だいふくによく掛ける言葉:「おいで」「ごはん」「寝るよ」
だいふくは自分にとってどんな存在か:家族
だいふくの名前の由来:とある作品で演じたキャラクターの名前の語感がかわいかったから。
座右の銘:「奇跡を待つより捨て身の努力よ」(アニメ「新世紀エヴァンゲリオン」より、葛城ミサトのセリフ)

しばらく悩み、ふと閃いたように堀江さんから「『大』と『福』を英語にするのはどうですか? 直訳すると“だいふく”になる、みたいな」と提案が。glambのスタッフも堀江さんのアイデアに賛成し、それぞれの類語を何パターンか組み合わせてみることに。結果、字面が一番しっくりきた「Too Huge Too Glad」で満場一致しました。
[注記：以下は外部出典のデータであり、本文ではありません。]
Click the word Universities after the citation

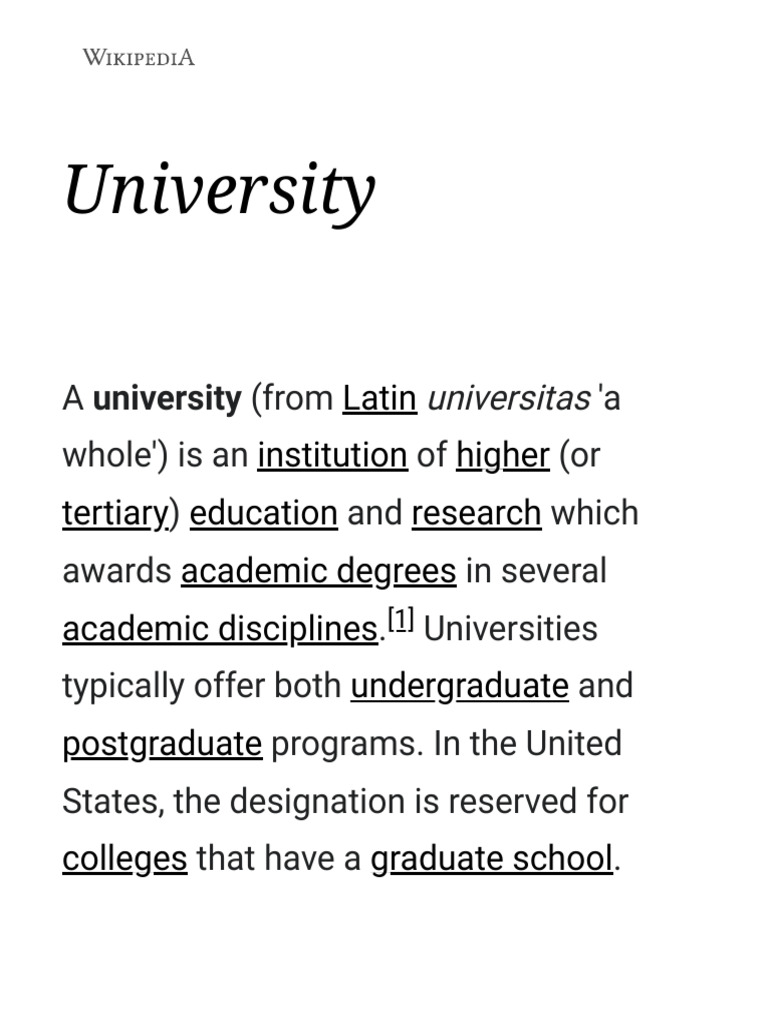point(511,629)
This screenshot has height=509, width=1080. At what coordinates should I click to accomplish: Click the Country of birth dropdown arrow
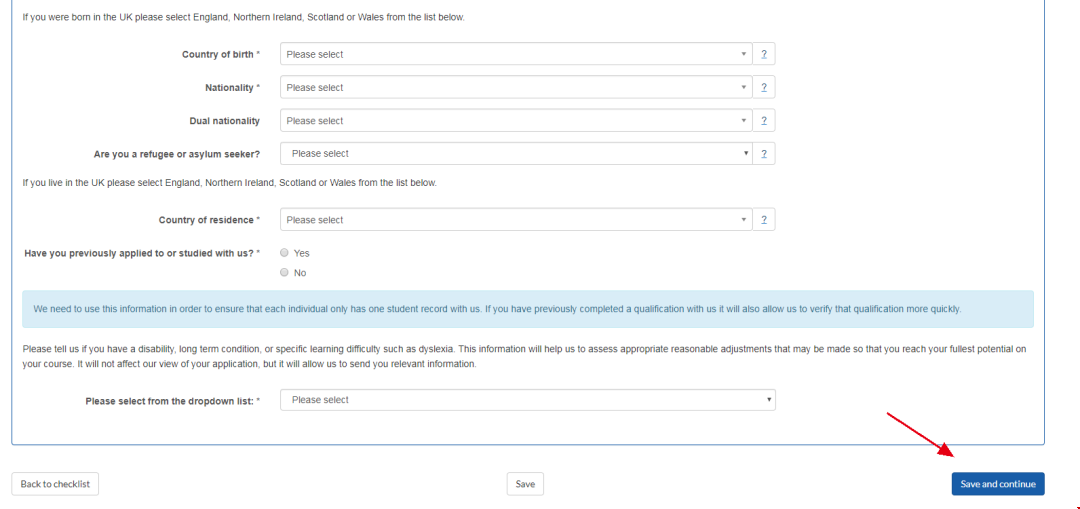pos(744,54)
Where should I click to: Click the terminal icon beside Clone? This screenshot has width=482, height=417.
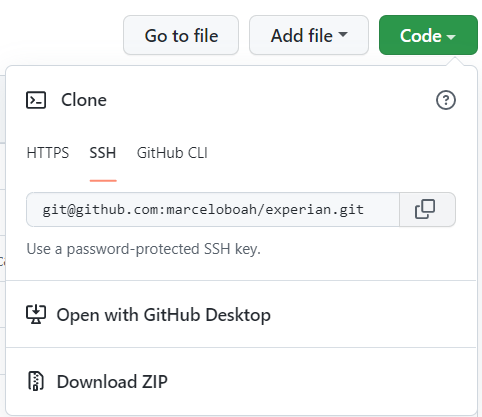point(36,100)
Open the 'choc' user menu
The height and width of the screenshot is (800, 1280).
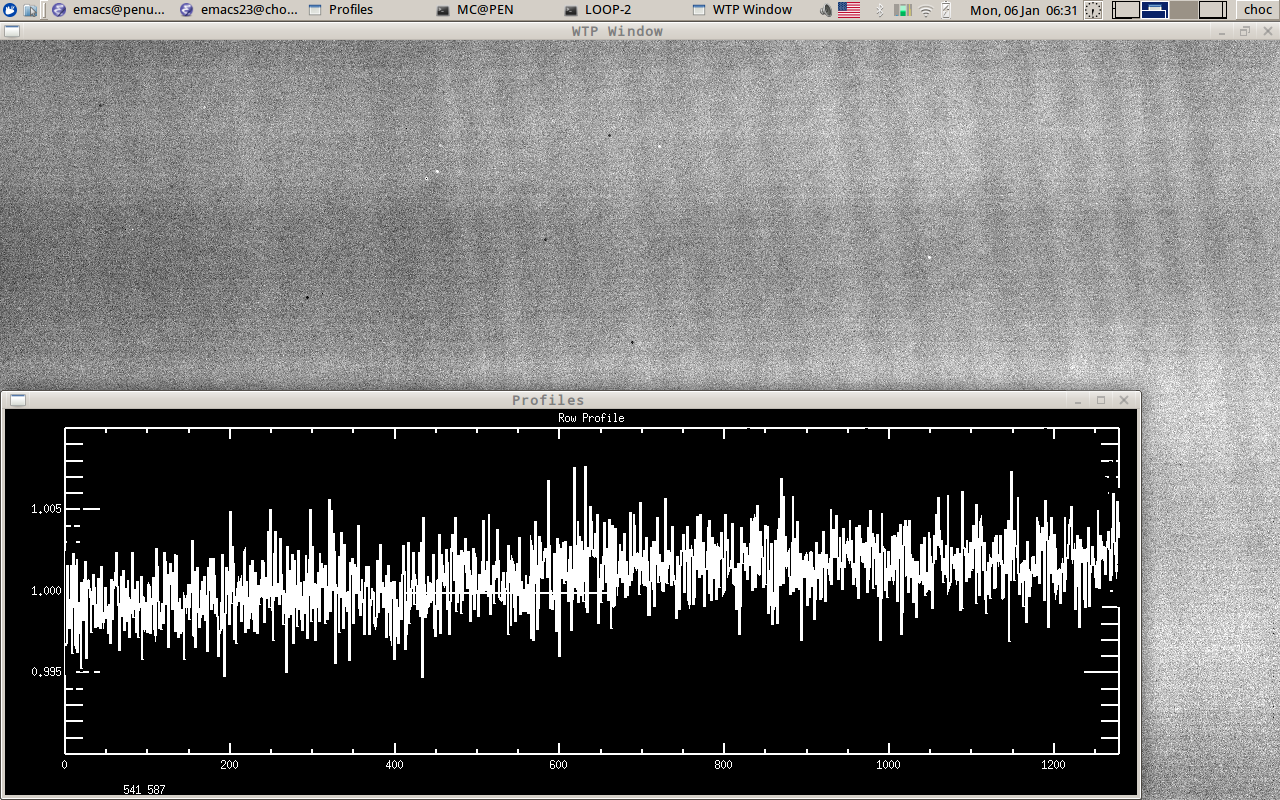click(x=1257, y=10)
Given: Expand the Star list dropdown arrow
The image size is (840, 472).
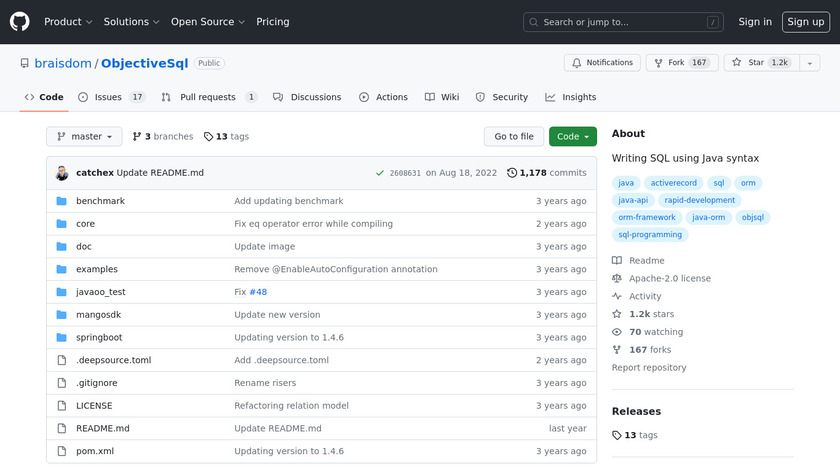Looking at the screenshot, I should [x=808, y=63].
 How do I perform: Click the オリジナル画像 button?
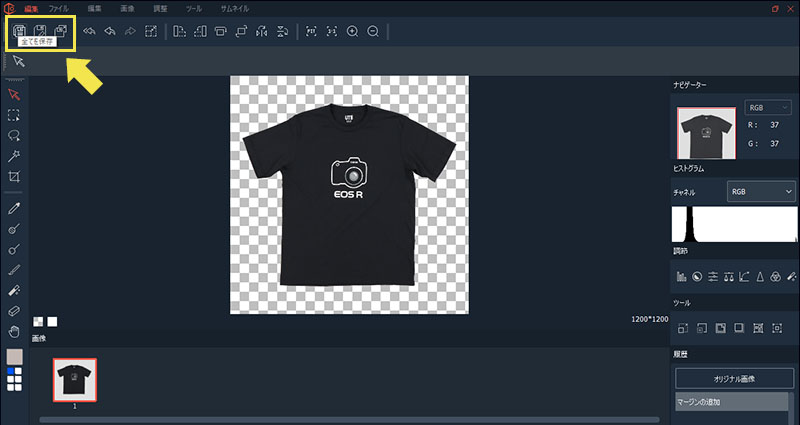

グラフィックとメッセージは、金泥(きんでい)インクでプリントします。金泥インクは上品な光沢感を持っているため、天使の羽が付いた猫というグラフィックをより引き立たせてくれるとのことです。

□ パッチ
glambのアイテムでは定番となっている裾部分のパッチ。工場の仕分け作業で用いるタグから着想された、いわゆる“インダストリアル”なデザインです。「Collection」「Theme」「Inspiration」という3つの項目に、今回は堀江さんの直筆文字をプリント。「ほどよくラフに」と注文を受け、納得いくまで紙に書いていきます。たまたま近くにあった赤色のペンで文字を書いた堀江さん。後から色を黒に修正する予定でしたが、赤の文字がデザインのアクセントになるだろうということで、このまま使用することになりました。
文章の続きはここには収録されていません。